Retype the material from the line containing "Open settings gear in sidebar" to the line containing "Action: 50,584", copying each line precisely and including both of those lines.
═══ Material
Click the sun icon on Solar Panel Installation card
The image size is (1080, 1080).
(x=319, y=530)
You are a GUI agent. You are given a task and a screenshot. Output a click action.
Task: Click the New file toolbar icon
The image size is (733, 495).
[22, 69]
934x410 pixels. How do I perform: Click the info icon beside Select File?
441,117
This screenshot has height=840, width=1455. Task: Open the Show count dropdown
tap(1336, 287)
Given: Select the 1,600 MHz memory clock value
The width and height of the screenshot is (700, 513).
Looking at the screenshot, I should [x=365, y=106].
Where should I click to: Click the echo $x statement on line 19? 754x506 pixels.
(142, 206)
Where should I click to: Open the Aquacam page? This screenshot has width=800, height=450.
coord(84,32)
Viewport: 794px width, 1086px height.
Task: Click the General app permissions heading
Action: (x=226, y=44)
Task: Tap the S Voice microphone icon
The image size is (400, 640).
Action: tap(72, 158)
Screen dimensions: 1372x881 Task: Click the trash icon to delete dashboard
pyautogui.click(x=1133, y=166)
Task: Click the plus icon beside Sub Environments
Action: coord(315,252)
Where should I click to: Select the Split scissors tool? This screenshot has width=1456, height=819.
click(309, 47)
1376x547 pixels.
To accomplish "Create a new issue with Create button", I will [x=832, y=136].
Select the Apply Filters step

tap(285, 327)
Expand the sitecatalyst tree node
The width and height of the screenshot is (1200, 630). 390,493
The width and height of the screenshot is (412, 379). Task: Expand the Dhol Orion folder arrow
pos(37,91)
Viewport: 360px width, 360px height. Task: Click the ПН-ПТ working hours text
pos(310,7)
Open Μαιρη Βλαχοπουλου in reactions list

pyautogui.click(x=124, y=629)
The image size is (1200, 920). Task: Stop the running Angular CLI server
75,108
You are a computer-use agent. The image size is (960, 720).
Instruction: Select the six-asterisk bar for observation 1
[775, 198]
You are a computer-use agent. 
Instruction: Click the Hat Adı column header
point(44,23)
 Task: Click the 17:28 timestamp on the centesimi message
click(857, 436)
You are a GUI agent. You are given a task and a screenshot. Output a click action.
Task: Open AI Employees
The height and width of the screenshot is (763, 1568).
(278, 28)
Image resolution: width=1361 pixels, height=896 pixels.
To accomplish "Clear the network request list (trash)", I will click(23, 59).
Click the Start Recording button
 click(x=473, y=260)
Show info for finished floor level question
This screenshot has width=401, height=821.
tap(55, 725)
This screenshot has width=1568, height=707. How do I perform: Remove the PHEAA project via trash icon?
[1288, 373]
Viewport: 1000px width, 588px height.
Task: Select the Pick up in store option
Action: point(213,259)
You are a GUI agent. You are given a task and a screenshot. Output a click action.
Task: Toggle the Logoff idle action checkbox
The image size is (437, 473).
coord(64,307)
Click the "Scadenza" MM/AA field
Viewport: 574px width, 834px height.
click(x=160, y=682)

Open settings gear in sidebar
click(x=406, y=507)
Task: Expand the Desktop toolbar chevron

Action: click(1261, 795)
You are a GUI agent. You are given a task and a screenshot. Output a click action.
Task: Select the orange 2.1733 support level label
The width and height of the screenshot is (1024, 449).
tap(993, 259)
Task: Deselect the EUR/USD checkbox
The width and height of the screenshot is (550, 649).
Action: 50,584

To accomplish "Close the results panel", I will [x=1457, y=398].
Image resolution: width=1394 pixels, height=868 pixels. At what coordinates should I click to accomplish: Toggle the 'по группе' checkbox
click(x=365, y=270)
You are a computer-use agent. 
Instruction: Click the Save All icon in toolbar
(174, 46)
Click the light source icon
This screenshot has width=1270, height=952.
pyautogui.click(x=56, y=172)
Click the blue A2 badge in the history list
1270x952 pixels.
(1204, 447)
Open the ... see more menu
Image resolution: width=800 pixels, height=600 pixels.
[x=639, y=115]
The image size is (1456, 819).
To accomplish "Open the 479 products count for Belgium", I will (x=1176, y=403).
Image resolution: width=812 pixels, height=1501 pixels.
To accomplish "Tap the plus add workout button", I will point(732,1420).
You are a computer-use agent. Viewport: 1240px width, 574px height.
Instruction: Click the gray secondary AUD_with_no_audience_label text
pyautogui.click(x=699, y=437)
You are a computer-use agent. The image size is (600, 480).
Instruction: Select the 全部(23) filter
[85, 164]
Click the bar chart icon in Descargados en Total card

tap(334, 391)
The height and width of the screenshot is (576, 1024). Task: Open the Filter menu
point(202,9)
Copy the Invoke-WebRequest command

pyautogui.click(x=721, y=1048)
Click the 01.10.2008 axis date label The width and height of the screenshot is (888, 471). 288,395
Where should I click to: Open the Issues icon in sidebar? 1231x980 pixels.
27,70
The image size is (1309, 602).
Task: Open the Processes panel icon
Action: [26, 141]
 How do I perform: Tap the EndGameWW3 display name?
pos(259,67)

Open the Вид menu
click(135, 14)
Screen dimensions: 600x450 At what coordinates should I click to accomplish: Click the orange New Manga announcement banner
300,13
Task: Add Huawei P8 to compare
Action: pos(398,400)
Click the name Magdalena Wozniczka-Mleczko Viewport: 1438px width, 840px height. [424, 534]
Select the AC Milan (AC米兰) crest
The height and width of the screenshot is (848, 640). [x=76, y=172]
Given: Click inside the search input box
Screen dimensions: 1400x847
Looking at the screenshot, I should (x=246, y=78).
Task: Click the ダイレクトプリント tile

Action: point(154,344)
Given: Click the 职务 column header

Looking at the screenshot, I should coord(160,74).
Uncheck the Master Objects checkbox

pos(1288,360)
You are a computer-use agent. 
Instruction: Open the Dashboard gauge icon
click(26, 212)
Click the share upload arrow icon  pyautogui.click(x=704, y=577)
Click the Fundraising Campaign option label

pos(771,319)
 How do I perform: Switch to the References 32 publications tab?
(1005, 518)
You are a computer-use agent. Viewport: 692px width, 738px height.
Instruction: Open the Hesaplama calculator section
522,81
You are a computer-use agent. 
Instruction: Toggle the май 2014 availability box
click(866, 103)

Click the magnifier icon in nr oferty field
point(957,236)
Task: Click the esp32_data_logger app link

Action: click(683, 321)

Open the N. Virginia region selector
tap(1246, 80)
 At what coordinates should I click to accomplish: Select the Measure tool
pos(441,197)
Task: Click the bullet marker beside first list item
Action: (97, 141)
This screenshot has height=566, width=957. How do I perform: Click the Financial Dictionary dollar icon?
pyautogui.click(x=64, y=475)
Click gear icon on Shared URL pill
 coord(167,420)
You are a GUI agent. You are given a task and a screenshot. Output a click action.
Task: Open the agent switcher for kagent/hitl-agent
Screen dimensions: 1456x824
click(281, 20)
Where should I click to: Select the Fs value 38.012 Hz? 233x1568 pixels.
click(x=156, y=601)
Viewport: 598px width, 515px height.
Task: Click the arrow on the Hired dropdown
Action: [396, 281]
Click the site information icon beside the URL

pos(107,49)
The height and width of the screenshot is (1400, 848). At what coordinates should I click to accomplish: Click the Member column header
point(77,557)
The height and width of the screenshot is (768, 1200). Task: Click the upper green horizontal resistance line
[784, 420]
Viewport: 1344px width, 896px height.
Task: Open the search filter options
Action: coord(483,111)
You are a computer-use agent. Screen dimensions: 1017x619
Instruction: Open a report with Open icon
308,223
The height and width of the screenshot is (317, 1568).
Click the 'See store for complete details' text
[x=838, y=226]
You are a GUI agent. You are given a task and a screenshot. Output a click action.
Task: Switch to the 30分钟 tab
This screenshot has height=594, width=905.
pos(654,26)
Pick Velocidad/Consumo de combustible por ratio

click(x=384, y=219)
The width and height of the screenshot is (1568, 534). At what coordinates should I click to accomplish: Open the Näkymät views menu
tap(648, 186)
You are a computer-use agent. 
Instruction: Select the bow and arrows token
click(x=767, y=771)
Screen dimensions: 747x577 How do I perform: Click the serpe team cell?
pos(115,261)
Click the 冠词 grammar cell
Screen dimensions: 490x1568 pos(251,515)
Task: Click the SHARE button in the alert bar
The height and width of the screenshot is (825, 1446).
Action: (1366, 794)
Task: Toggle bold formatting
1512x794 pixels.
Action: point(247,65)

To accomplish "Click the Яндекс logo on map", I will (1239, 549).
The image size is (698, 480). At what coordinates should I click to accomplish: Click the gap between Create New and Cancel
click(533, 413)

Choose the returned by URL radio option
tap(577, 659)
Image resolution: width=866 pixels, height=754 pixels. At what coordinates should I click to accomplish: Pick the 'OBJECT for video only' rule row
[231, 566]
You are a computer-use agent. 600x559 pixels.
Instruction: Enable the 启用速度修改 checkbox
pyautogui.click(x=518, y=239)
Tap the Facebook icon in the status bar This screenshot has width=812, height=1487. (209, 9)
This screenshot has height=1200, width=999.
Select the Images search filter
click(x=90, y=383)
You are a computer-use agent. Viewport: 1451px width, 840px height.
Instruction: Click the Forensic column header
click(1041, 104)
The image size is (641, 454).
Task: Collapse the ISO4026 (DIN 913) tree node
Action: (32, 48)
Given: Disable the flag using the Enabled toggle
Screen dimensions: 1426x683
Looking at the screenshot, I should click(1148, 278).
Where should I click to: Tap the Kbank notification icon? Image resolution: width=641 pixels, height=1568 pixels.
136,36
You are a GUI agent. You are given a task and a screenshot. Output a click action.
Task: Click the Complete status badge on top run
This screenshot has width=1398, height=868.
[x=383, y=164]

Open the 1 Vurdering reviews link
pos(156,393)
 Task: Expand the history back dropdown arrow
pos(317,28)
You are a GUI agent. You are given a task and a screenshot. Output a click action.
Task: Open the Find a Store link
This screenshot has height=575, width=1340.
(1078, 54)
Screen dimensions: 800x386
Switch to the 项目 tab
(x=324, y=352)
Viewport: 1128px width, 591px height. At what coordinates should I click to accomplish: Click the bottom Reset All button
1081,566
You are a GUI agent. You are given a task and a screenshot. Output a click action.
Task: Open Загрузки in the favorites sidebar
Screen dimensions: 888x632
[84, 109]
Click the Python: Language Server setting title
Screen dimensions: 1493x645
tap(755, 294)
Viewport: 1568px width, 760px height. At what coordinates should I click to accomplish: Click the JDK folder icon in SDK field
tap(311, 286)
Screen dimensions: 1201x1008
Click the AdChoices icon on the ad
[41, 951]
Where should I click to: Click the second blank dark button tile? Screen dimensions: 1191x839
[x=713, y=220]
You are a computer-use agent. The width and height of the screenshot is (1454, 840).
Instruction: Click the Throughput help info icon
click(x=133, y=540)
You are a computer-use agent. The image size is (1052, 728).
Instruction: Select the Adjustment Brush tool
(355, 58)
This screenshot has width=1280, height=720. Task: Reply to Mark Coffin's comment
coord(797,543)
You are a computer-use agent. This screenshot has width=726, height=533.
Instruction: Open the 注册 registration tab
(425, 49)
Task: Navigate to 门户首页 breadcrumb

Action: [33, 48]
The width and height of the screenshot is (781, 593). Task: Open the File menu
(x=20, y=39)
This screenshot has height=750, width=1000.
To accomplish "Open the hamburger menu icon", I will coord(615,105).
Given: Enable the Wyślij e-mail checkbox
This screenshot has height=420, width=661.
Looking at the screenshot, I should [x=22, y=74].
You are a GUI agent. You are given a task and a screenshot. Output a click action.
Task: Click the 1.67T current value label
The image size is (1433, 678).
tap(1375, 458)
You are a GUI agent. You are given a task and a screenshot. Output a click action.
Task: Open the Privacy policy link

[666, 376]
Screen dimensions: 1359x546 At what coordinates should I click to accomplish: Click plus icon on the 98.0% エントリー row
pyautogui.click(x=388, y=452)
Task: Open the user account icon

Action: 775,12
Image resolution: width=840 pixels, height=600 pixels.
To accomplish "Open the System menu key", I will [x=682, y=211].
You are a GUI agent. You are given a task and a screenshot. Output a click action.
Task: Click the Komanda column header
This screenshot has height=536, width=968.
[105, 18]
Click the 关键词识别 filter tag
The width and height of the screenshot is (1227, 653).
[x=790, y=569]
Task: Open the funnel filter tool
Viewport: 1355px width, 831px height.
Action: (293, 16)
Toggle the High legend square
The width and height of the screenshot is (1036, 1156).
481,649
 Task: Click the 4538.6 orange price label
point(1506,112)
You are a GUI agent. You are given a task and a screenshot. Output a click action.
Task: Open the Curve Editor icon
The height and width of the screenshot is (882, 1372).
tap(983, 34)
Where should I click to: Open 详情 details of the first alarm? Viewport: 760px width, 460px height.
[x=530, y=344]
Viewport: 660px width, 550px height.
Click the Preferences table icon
══════
## Output
Open settings gear in sidebar
click(x=406, y=507)
Task: Expand the Desktop toolbar chevron

Action: click(1261, 795)
You are a GUI agent. You are given a task and a screenshot. Output a click action.
Task: Select the orange 2.1733 support level label
The width and height of the screenshot is (1024, 449).
tap(993, 259)
Task: Deselect the EUR/USD checkbox
The width and height of the screenshot is (550, 649).
Action: 50,584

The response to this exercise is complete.